Fentanyl, a potent µ-opioid analgesic, is commonly used in veterinary medicine, including to provide appropriate analgesia for orthopaedic injuries on-track and it’s permanently banned in greyhound racing, unless administered by a veterinarian for pain relief (greyhounds must still present to race free of the substance). This study aimed to characterise the pharmacokinetics of transdermal fentanyl in greyhounds, inform risk management, aid appropriate reporting criteria for racing chemists, and guide veterinarians in determining appropriate withdrawal times.
Six greyhounds were administered a Duragesic® patch (fentanyl 100µg/h) for 120 hours. Plasma and urine samples were collected over eight days.
Plasma (0.5 mL) or hydrolysed urine (1 mL) was subject to solid phase extraction (SPE) then analysed by liquid chromatography-tandem mass spectrometry (LC-MS/MS) with fentanyl-d5 and norfentanyl-d5 as internal standards for quantification. The limit of detection/quantification for analytes was estimated to be 0.01/0.1 ng/mL in plasma and 0.1/1.0 ng/mL in urine from validation that also assessed specificity, accuracy, precision, recovery and matrix effects.
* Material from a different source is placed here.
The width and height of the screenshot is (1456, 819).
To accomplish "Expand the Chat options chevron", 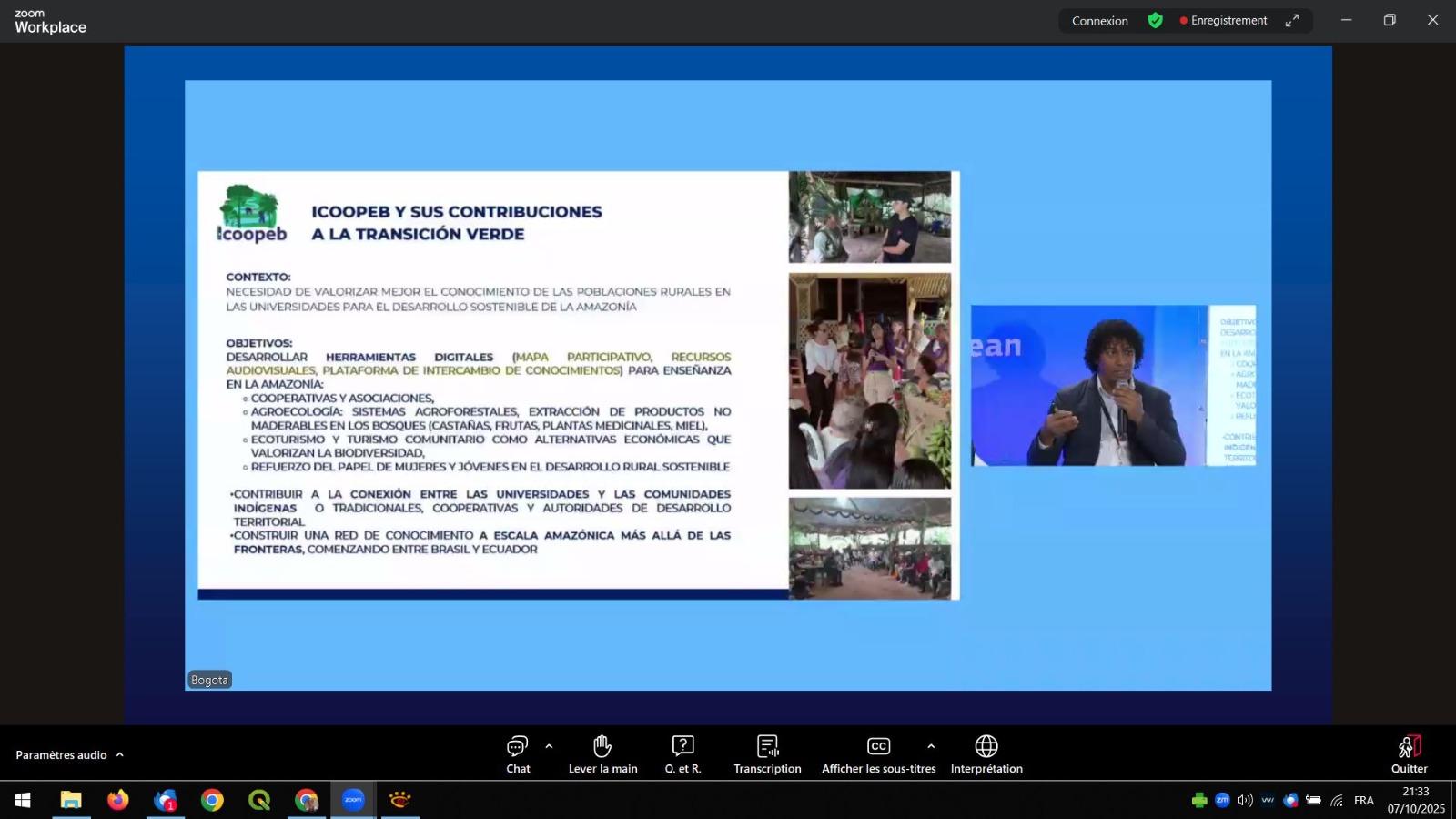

Non-compartmental analysis was used for determination of pharmacokinetic parameters. Plasma concentrations reached therapeutic concentrations in 12-24 hours and steady-state (~0.5 ng/mL) at 48 hours, declining post-removal with geometric mean half-life of 10 hours; five times longer than a comparative IV study due to a five times larger volume of distribution. Norfentanyl, the inactive metabolite, showed greater variability and no advantage over fentanyl for regulatory purposes.
Using Toutain methodology, an irrelevant plasma concentration (IPC) of 1 pg/mL and urine concentration (IUC) of 0.5 ng/mL were derived. Extrapolated detection times were 4 days for both matrices. Monte Carlo simulations confirmed withdrawal time of 8 days would cover >99% of predicted detection times. Although IPC/IUC are determined, screening limits may not be appropriate for banned substances, or necessary given those requiring opiate analgesia on welfare grounds have a recuperation time longer than detection time.